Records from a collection
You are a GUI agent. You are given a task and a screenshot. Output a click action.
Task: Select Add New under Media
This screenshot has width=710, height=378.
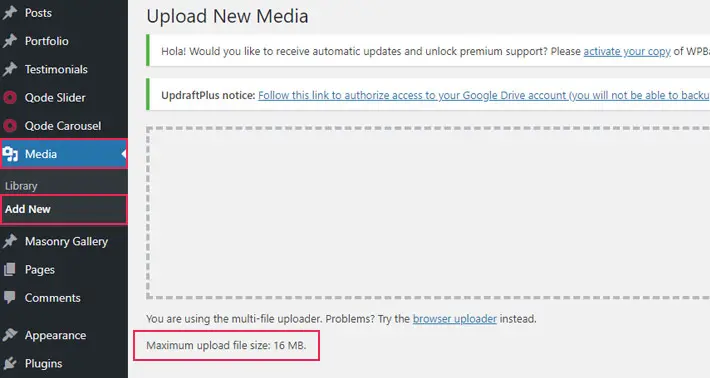click(x=28, y=209)
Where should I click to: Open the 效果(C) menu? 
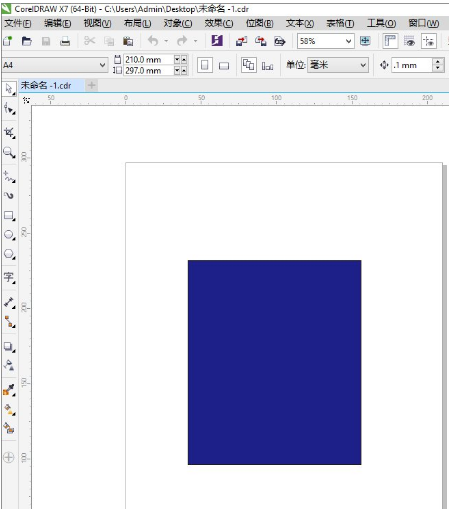click(219, 23)
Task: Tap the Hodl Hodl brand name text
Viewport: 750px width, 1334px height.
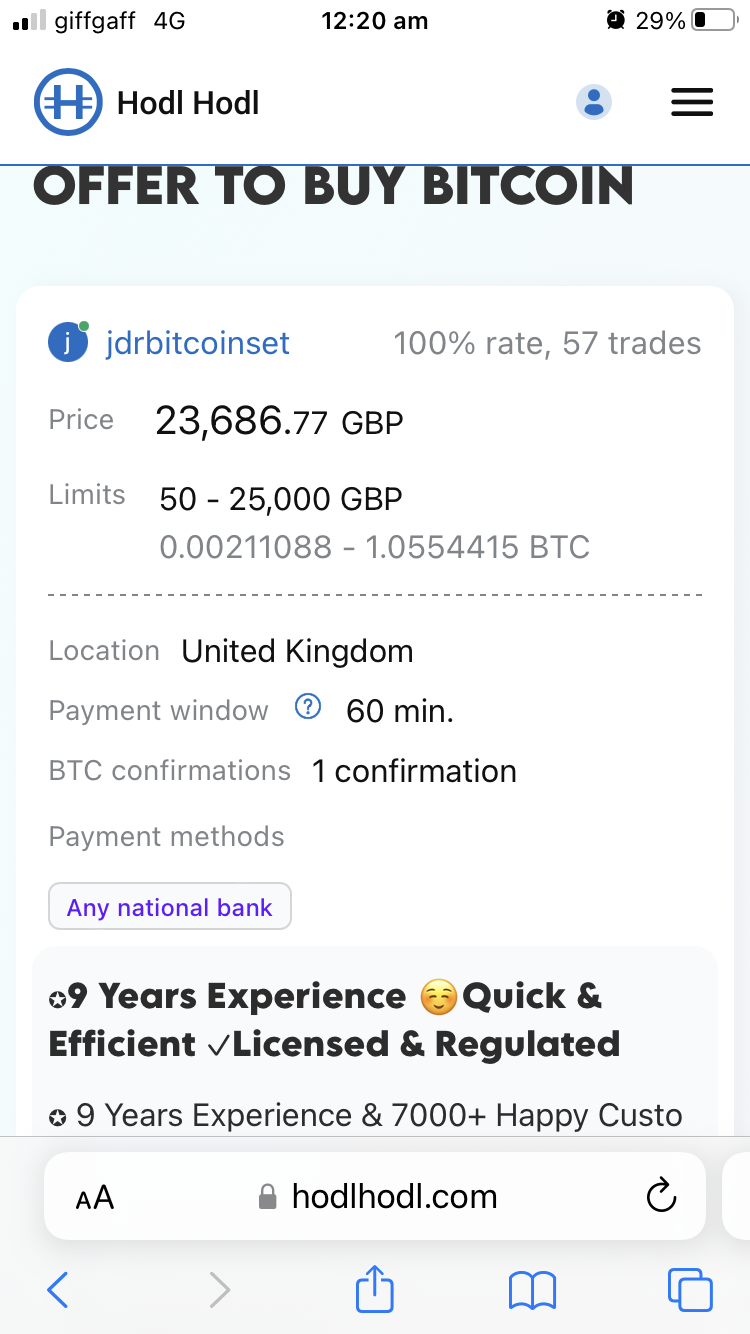Action: click(x=188, y=103)

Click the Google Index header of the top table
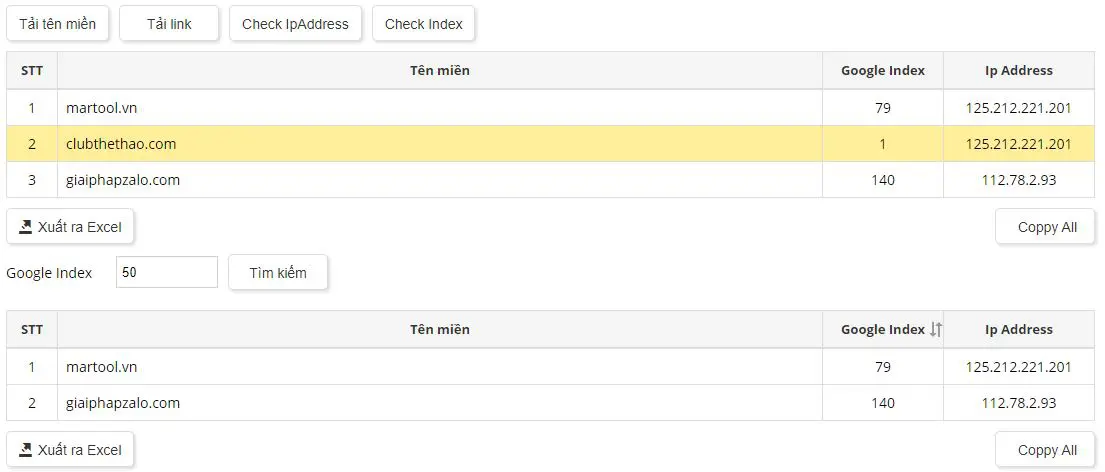[x=883, y=70]

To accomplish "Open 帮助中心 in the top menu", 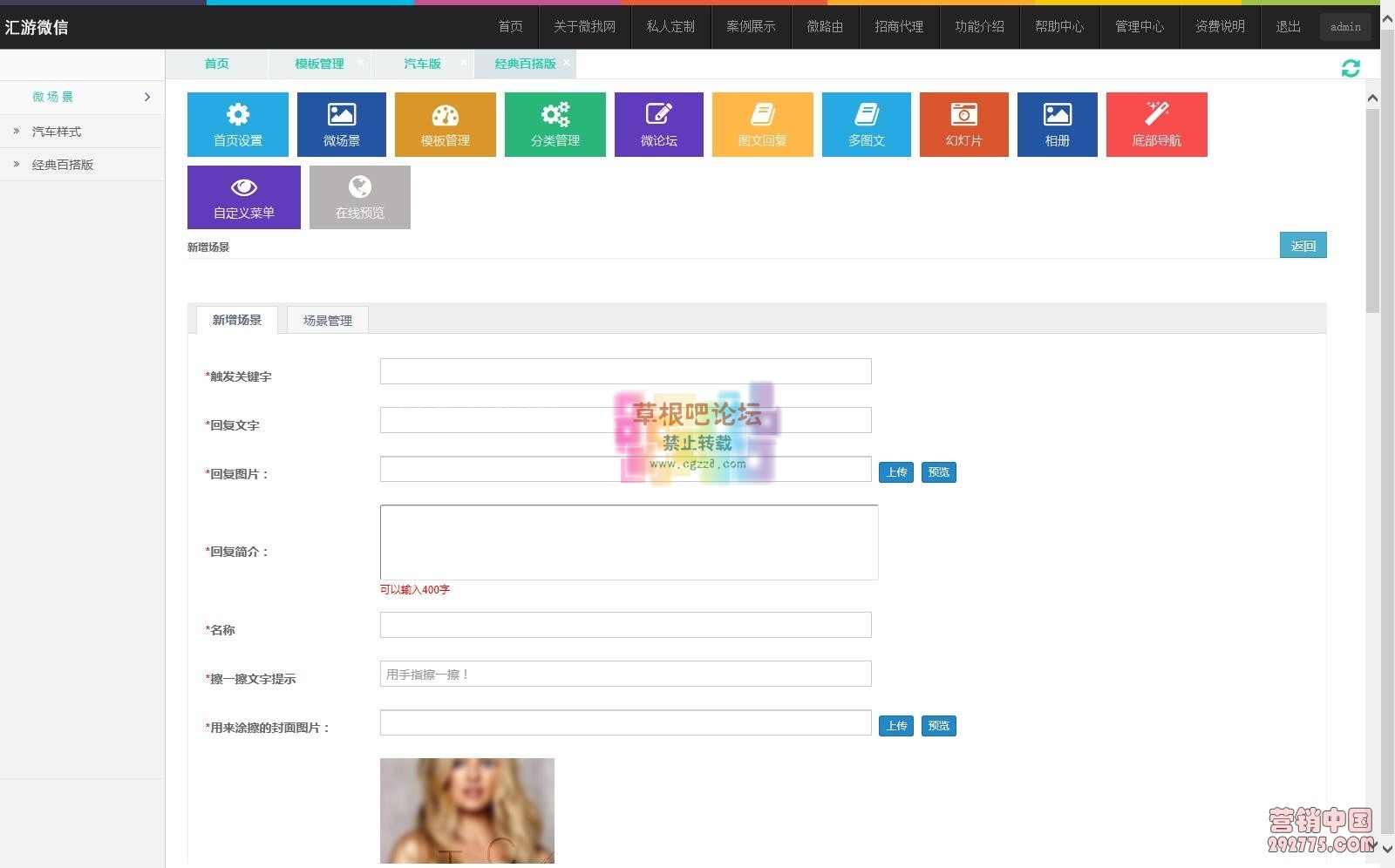I will coord(1059,26).
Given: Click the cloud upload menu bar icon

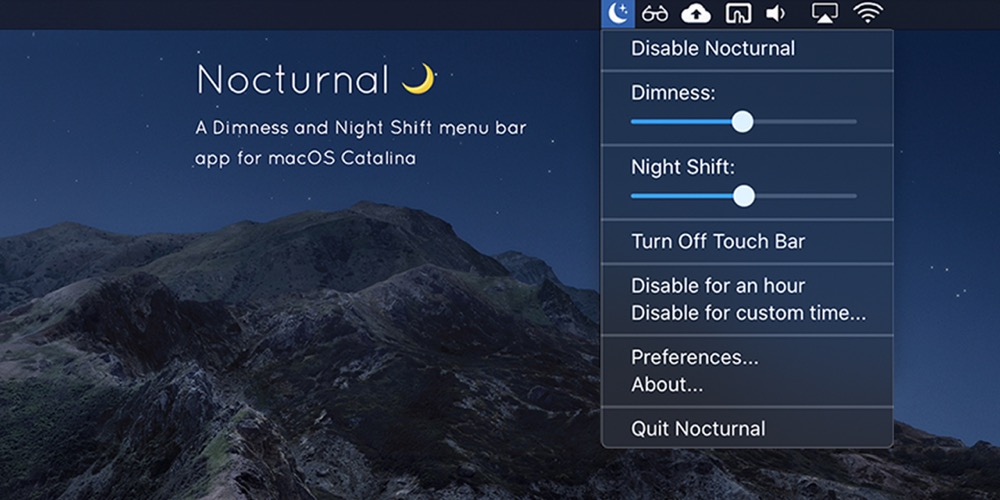Looking at the screenshot, I should (696, 14).
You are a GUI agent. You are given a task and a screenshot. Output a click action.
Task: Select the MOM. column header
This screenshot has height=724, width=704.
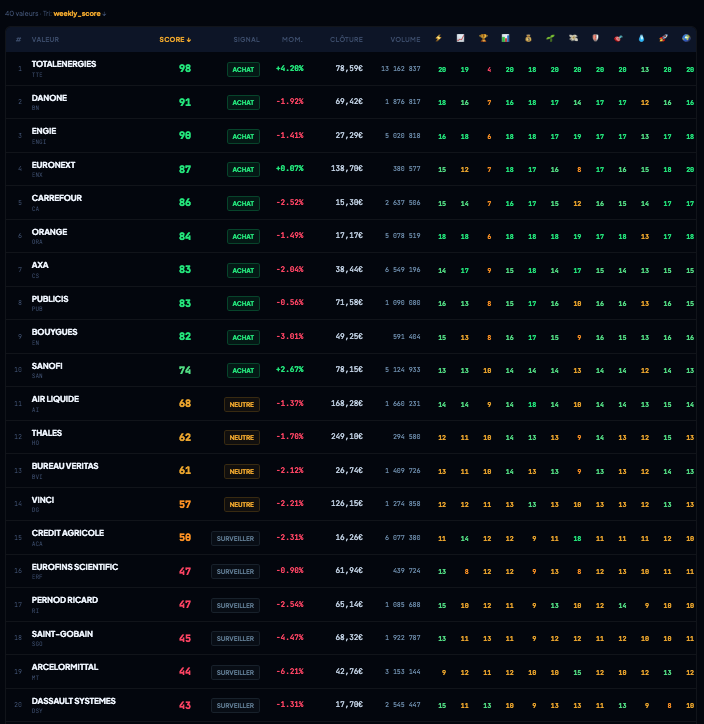click(x=292, y=40)
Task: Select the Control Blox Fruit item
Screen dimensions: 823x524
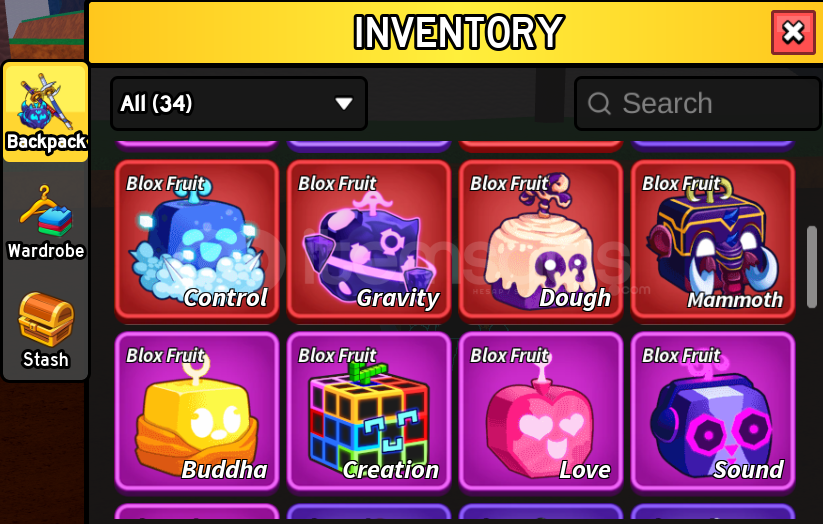Action: click(197, 240)
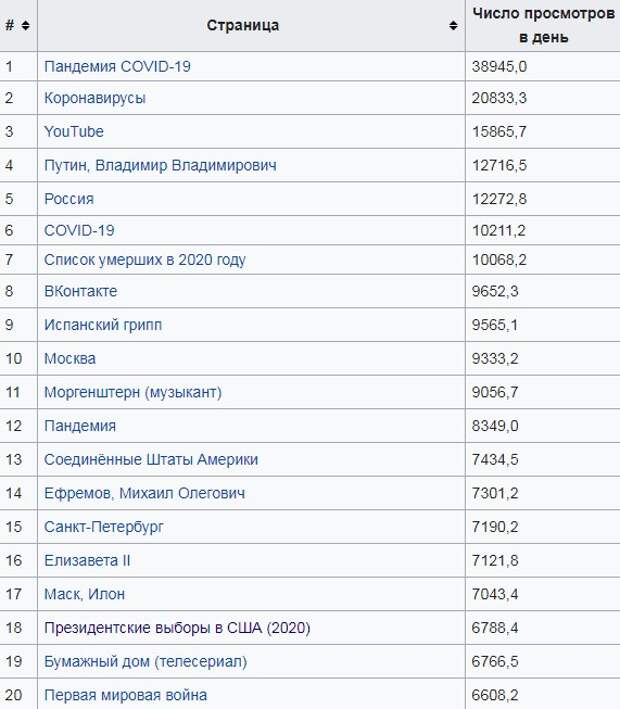The height and width of the screenshot is (709, 620).
Task: Open the Елизавета II page
Action: click(87, 560)
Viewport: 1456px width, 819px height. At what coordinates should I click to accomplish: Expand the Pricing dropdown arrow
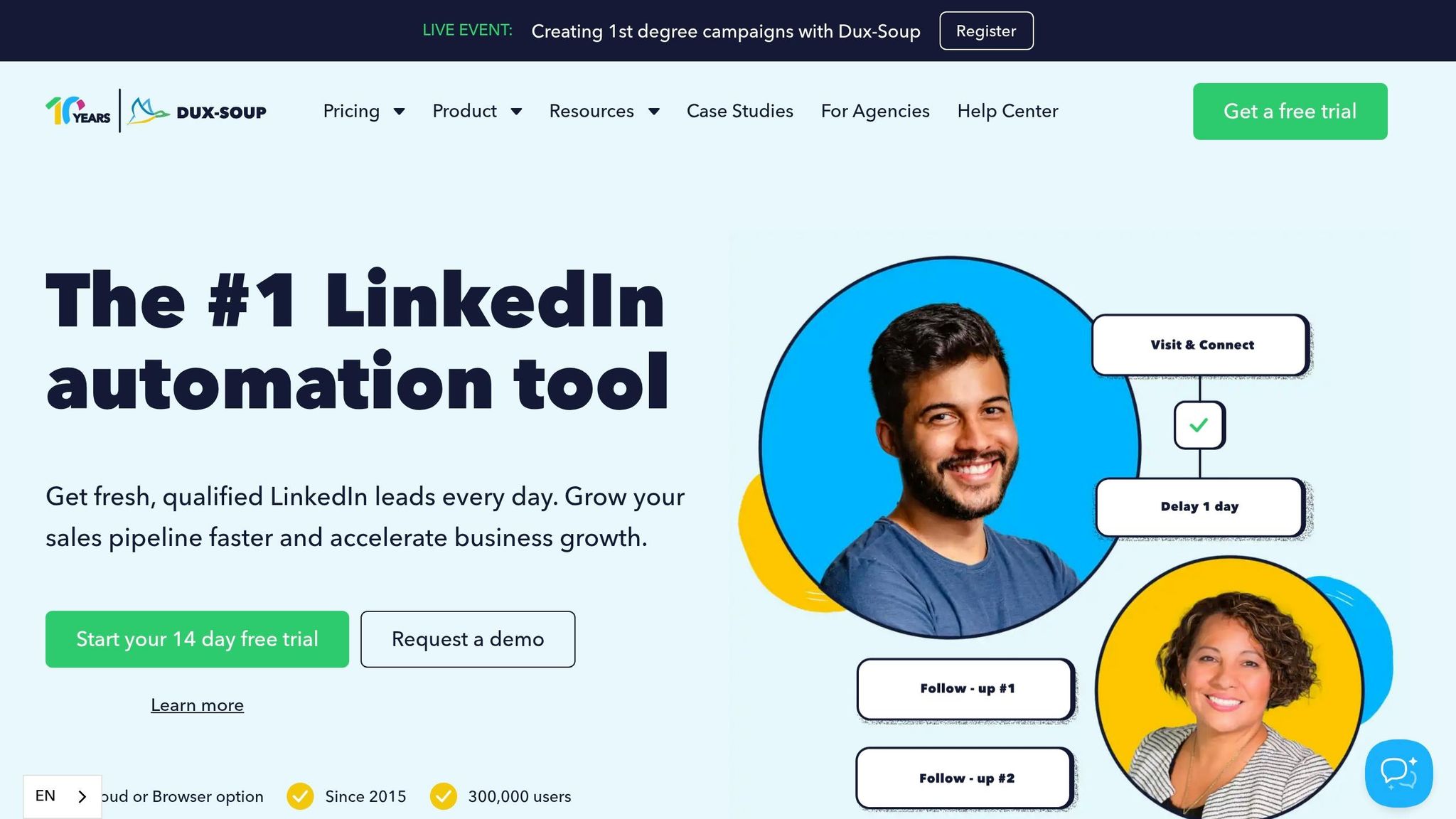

> **Requirement**
Show every line in the entries where the string "Select" occurs.

> **Response box**
Task: Select Add New under Media
Task: Select the MOM. column header
Task: Select the Control Blox Fruit item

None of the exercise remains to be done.